Optimieren und maximieren stehen heute in allen Lebensbereichen im Mittelpunkt. So auch im Bildungssystem. Lesen, rechnen, schreiben als Grundpfeiler unserer Ausbildung. An diese Maximen musste ich in letzter Zeit einige Male denken.

Letzthin besuchte ich in Wien ein Beisl und bestellte einen Verlängerten und ein Mineralwasser. Beim Bezahlen staunte ich nicht schlecht, als die Bedienerin die zwei Posten auf einen Zettel schrieb, dann aber, nach kurzer Überlegung, ihr Handy zückte und meine Bestellungen zusammenzählte. 

Übrigens falsch, weil sie sich verdrückt haben musste. Sie bemerkte das nicht, ich sagte auch nichts. So ersparte ich mir 20 cent.

Vergangene Woche war ich mit zwei Freunden bei einem Fußballspiel in der neuen und beeindruckenden Sportarena in Rum. Ein Restaurant und eine Kantine vom Feinsten. Da hat die Gemeinde sehr tief in ihre Taschen gegriffen. 

Wie üblich am Fußballplatz wollten wir uns gleich zu Beginn verköstigen: zwei Bier, einen Radler (für den Fahrer) und für jeden eine Bratwurst. Diese gab´s nicht. Wurscht. Passt wahrscheinlich nicht mehr in so ein modernes Ambiente. 
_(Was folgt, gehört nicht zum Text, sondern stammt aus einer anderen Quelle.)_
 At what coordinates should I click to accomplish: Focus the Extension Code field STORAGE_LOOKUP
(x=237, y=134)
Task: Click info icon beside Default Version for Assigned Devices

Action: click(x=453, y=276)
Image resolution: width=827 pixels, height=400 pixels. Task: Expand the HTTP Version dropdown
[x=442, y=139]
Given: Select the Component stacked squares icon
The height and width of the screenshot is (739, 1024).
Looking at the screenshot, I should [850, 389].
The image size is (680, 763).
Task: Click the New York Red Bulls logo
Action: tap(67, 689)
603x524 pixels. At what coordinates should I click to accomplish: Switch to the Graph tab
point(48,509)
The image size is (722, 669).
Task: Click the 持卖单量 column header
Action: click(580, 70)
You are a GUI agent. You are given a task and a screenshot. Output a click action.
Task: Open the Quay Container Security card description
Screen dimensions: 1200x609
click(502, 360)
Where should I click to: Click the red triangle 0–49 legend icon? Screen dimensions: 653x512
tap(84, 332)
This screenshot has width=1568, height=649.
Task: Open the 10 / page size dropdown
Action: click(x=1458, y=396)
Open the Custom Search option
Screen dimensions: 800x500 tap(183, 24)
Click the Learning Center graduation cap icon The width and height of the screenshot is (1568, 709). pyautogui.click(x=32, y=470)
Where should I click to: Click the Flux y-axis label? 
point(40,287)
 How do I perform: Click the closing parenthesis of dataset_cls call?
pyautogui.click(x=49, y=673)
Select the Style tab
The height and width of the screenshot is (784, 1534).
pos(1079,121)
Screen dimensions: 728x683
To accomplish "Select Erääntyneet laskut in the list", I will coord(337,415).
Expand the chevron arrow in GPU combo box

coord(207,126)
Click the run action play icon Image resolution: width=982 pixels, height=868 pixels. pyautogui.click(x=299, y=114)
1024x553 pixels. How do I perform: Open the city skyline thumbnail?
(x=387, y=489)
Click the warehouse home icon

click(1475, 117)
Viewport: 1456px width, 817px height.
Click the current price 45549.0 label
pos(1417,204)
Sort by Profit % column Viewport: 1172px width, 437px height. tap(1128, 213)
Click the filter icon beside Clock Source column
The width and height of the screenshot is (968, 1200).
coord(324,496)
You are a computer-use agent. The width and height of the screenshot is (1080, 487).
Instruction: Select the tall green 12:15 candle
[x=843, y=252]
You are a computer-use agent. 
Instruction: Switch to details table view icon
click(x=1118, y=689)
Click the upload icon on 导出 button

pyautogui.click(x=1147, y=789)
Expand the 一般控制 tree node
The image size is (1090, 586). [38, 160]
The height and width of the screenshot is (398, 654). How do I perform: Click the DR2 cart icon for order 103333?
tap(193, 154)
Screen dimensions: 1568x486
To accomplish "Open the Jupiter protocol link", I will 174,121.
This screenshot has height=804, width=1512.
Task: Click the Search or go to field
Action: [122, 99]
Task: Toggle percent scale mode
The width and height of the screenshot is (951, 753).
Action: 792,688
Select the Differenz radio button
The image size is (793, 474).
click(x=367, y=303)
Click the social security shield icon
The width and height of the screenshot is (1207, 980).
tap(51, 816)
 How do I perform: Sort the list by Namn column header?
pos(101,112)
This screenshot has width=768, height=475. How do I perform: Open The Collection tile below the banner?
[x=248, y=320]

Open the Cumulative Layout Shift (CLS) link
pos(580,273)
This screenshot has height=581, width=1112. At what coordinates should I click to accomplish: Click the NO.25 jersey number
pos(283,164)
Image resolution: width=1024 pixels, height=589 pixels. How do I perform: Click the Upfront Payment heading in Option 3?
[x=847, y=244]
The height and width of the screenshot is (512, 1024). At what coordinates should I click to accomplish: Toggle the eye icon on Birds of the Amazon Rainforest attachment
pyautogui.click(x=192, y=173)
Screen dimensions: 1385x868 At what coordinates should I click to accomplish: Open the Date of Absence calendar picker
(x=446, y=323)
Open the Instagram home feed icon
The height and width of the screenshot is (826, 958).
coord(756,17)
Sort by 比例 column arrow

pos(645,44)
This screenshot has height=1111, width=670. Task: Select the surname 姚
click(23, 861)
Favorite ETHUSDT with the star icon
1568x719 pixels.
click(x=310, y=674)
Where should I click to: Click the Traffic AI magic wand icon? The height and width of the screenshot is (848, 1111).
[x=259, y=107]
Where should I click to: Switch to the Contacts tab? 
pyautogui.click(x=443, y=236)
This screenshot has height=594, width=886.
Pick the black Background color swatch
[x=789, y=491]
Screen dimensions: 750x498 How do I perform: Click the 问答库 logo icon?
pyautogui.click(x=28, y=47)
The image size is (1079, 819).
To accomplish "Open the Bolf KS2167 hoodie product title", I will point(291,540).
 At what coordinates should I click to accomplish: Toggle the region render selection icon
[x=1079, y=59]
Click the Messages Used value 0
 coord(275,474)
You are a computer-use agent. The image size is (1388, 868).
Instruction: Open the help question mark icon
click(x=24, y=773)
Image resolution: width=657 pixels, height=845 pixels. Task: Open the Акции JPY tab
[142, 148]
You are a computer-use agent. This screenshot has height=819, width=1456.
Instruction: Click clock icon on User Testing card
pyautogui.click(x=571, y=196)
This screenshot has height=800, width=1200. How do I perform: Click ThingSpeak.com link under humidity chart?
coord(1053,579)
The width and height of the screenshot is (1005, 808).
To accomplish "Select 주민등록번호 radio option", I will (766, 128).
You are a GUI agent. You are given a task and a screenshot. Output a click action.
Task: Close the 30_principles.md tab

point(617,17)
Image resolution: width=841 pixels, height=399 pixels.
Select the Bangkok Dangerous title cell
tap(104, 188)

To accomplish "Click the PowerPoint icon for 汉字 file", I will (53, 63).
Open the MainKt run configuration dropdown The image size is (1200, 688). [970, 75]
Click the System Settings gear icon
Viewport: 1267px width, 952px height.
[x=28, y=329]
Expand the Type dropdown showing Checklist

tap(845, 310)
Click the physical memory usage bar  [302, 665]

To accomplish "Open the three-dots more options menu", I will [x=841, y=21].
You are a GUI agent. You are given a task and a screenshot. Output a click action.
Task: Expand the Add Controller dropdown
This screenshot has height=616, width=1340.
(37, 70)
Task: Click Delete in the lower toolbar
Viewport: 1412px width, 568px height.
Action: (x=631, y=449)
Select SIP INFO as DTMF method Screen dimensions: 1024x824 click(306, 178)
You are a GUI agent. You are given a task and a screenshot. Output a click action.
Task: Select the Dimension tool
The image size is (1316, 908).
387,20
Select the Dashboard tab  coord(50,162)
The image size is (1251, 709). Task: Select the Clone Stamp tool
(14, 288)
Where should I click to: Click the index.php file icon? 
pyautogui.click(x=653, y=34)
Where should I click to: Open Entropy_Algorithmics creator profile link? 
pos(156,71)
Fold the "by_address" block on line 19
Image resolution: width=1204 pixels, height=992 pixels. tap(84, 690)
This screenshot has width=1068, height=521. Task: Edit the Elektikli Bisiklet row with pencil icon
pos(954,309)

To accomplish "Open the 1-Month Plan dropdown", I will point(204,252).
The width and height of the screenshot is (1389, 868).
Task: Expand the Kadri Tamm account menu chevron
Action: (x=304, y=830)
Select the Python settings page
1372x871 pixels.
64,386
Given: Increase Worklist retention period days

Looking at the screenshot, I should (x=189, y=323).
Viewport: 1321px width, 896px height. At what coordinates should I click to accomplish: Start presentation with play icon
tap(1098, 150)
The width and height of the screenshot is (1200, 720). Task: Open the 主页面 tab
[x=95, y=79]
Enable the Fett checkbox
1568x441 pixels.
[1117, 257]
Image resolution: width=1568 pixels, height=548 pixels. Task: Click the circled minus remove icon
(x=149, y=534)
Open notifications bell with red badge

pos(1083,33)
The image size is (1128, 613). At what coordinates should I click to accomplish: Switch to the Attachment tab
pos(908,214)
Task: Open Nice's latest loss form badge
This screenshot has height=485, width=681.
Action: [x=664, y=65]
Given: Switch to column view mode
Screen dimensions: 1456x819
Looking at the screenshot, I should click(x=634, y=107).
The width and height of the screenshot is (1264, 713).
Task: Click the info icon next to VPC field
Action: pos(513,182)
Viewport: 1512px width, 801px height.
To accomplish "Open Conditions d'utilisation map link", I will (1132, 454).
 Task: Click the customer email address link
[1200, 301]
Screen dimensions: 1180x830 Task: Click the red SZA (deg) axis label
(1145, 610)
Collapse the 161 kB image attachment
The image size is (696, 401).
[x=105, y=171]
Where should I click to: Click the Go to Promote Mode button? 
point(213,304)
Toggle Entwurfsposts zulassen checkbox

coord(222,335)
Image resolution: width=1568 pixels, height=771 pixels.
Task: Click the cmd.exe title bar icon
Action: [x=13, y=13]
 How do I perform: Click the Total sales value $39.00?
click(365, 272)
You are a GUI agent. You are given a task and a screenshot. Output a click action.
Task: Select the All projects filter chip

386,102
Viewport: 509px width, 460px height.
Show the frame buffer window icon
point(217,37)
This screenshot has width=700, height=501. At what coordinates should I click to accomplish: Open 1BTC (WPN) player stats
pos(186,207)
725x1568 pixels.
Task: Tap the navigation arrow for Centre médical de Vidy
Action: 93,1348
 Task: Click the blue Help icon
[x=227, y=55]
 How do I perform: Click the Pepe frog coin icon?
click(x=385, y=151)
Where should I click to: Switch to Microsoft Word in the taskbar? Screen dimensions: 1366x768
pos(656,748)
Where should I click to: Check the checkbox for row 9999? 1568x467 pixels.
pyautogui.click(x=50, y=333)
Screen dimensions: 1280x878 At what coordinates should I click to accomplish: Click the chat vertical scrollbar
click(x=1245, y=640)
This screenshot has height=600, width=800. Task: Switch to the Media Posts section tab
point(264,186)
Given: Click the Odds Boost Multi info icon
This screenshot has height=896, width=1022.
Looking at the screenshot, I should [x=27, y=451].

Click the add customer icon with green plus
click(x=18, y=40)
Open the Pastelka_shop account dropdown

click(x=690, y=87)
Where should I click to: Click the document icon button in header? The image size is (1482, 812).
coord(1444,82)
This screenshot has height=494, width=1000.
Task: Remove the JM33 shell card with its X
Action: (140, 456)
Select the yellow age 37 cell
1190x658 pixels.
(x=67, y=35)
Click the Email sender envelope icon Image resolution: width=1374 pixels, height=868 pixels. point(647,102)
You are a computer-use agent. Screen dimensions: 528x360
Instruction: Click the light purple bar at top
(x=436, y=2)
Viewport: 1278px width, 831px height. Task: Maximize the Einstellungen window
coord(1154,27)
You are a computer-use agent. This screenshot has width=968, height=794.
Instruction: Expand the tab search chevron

Der Mann hinter dem Tresen hatte seine Schwierigkeiten mit dem Bier. Es schäumte gewaltig. Schließlich erhielten wir die Bestellung, die Becher halb gefüllt mit Schaum. Wurscht. Ich bezahlte die drei Becher. 

Wieder zückte der Kantineur sein Handy, rechnete die drei Getränke zusammen. Kostenpunkt 11,10. Ich reichte ihm einen Zwanziger und wieder rechnete er das Rückgeld aus. Von mir gab es kein Trinkgeld. Wegen zuviel Schaum.

Wieder am Fußballplatz, diesmal am Tivoli, da hat man den neuen Zeiten bereits Rechnung getragen. Hier gibt es inzwischen kein Bargeld mehr. Wenn man etwas konsumieren will, muss man vorher bei einem Automaten eine eigene Karte erwerben, diese mit der Bankomat aufladen und dann zum Standl. Nur mit der Karte gibt es Bier und Wurst (wahrscheinlich auch nicht mehr). 

Wir haben jedenfalls im Tivoli auf unser obligates Menü verzichtet. Die Zeiten, in denen Kellnerinnen noch mit dem Bierblock oder einfach mit dem Kopf abgerechnet haben, sind endgültig vorbei. 

Es lebe die Optimierung! Und die Maximierung!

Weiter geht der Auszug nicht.